Just as the Great Depression destroyed the electorate’s faith in free markets, putting pro-regulation and redistributionist Democrats in charge of Washington, Hudson Institute senior fellow Arthur Herman believes the US may even be on the verge of a complete political reversal. If, as in 1932, the party out of power eventually benefits from the public’s desire for radical change, coming Republican election victories could well end two decades of partisan wrangling with a definitive shift to the right.

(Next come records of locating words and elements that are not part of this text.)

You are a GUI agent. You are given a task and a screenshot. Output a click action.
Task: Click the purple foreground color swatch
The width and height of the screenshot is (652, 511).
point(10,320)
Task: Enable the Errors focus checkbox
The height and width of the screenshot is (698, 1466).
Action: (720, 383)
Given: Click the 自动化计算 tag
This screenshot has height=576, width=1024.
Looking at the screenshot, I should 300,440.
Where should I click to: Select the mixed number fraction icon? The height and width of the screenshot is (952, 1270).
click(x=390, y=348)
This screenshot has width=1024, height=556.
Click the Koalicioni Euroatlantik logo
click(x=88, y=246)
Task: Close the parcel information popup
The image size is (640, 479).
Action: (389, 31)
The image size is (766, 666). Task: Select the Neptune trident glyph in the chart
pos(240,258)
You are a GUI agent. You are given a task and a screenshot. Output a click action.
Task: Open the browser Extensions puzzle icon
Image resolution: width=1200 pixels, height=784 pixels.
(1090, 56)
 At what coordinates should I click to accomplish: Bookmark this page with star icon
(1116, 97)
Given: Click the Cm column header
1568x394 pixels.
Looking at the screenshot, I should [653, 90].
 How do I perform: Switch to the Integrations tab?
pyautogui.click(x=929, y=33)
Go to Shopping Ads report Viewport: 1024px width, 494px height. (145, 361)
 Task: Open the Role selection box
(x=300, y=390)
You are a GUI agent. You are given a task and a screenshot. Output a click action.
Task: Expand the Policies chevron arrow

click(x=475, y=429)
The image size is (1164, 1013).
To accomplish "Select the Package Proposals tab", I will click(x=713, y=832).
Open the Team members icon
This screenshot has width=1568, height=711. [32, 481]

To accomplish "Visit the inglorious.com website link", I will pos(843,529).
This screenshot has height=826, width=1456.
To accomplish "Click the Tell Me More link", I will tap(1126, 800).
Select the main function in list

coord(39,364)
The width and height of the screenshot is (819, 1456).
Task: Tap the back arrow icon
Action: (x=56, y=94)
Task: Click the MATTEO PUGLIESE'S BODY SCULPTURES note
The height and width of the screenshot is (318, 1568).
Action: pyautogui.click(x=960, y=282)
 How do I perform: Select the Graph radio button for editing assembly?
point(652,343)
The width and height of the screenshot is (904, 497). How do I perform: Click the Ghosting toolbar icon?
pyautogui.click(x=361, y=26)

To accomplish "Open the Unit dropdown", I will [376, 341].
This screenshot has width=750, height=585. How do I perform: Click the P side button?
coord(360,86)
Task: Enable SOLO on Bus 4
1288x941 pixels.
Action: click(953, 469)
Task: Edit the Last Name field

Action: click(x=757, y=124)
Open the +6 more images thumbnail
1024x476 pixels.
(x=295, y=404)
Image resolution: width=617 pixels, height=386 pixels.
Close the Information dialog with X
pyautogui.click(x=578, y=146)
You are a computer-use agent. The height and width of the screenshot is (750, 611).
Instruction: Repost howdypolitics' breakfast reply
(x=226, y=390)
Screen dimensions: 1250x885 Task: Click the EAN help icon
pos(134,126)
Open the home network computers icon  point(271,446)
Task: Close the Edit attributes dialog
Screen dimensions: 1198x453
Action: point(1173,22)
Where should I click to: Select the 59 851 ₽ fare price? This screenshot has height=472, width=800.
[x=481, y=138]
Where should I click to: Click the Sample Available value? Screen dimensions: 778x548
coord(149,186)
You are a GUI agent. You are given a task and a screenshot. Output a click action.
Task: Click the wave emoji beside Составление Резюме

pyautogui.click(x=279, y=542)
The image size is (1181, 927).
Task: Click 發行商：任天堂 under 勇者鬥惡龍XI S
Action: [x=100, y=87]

Covid may even have created an unexpected mission for many of country’s houses of worship. In writing about the growth of homeschooling collaboratives during the pandemic, journalists understandably focused on the availability of online curricula and the extra time enjoyed by parents who were now working from home. But almost completely overlooked was the pivotal role played by churches.

“The unsung heroes [were] the pastors and church boards,” says Tina Hollenbeck, founder of the Homeschool Resources Roadmap, which reviews online curricula for families and small schools. For months, they provided the “spaces where kids [could] gather in small groups to learn with and alongside their parents and other adult leaders.”

Dr. Brian Ray, president of the National Home School Education Research Institute, agrees: “There’s no official data yet, but with so many parents looking for places to safely educate their children, the use of religious settings…clearly accelerated.”

Some observers, such as Arizona State University professor of African and European Christianity Andrew Barnes, think that the widespread clerical support of homeschooling collaboratives during Covid heralds an entirely new social function for organized religion — one that could even counter the problem of declining denominational affiliation. Noting that from the sixteenth century to the mid-1800s, churches were primary innovators of lay education, he says, “I can see that happening again.”

It was only natural during the two years of lockdowns and mandates that most people would equate their desire to once again be free with somehow resuming the life they had previously known. The good news is that Americans are indeed regaining their liberty, especially from the most arrogant, stubborn, and hypocritical officials. But while there is every reason to feel good about returning to the larger world, it is not the one we left.